— The problem —
What needs reproducing is the run of lines in the data below starting at the line with "Given: Collapse the Message templates section" and ending at the line with "This screenshot has width=1455, height=630.", both ends included. Copy it exactly, without pictures, and add nothing.

— Source records —
────

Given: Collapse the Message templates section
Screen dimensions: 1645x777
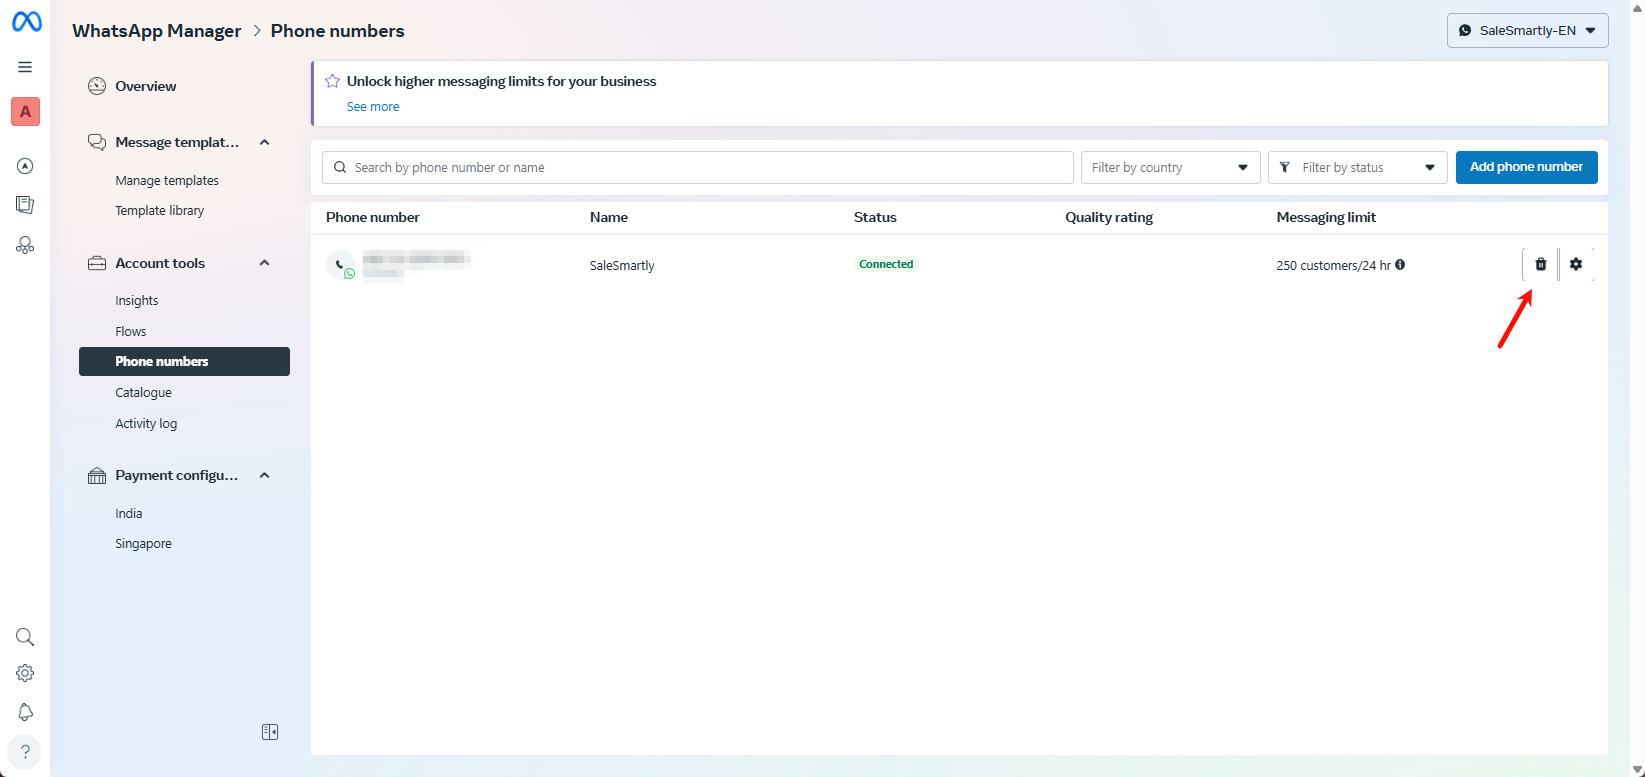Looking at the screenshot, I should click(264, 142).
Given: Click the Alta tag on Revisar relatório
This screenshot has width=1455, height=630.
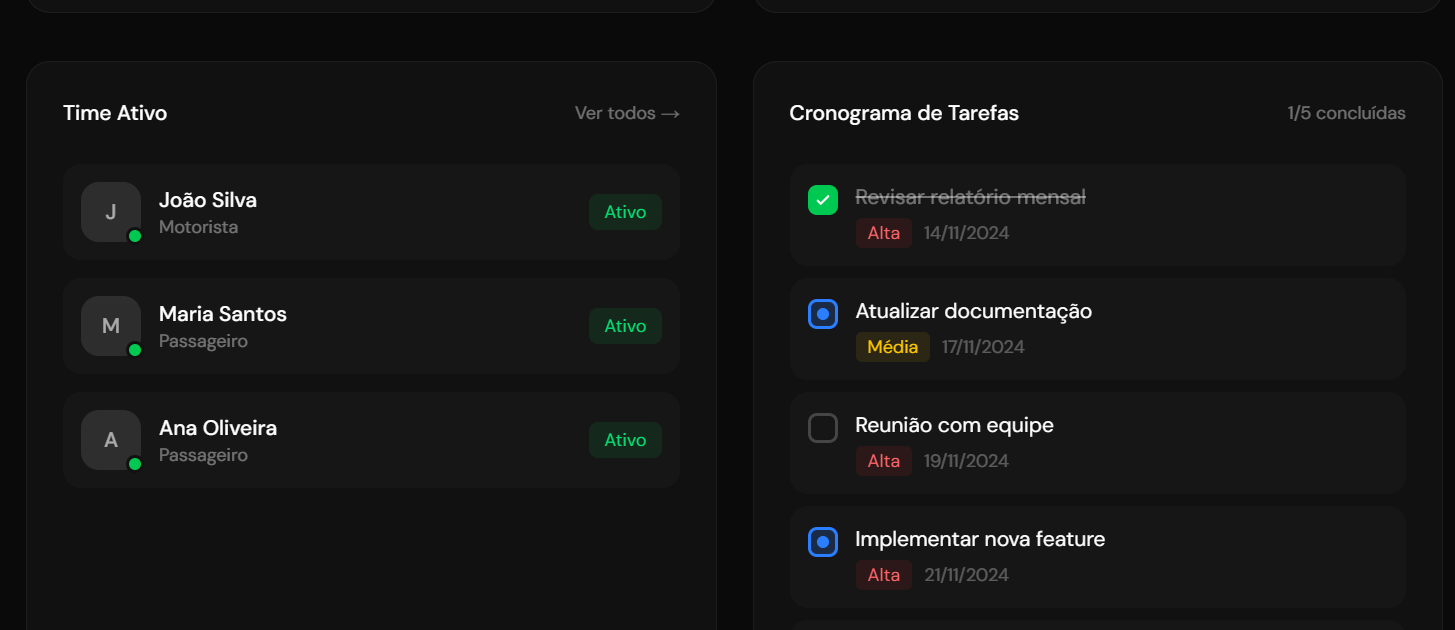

────

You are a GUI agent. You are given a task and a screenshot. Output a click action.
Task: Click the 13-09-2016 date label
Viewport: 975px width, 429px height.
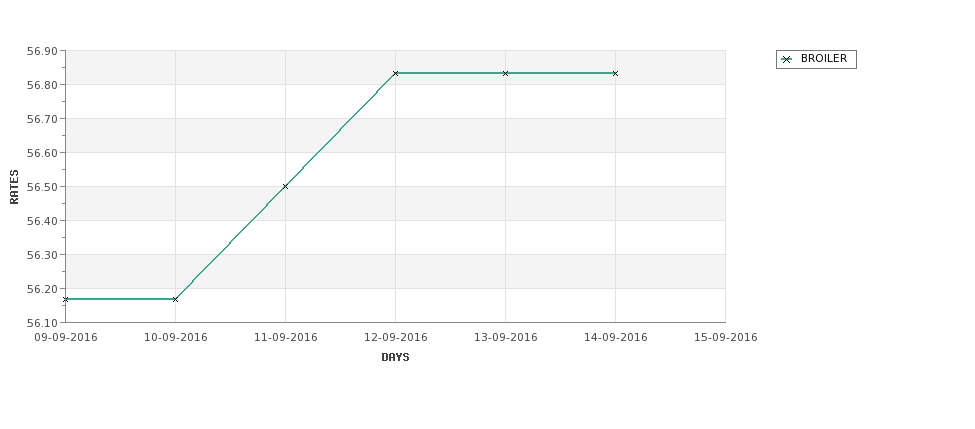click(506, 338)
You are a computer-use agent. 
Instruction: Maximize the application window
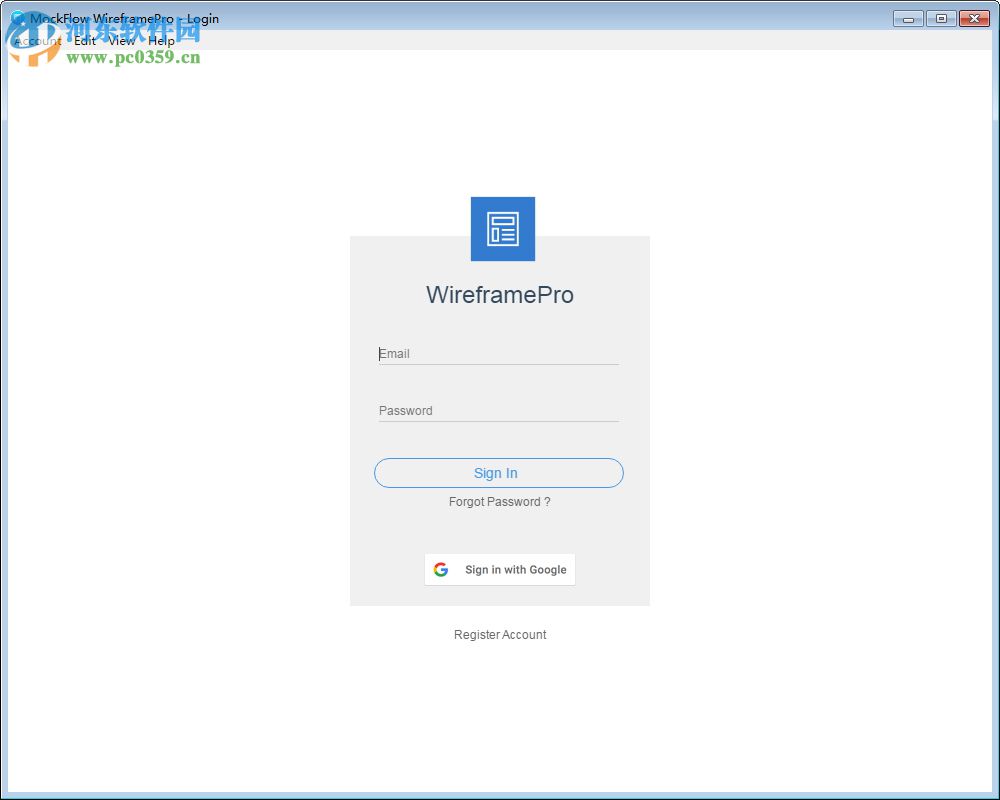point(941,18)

────

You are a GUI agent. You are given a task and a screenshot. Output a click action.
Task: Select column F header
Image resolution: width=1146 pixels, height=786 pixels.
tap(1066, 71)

────

— Expected answer —
Given: Collapse the Message templates section
Screen dimensions: 1645x777
Looking at the screenshot, I should click(264, 142).
Given: Click the Alta tag on Revisar relatório
This screenshot has width=1455, height=630.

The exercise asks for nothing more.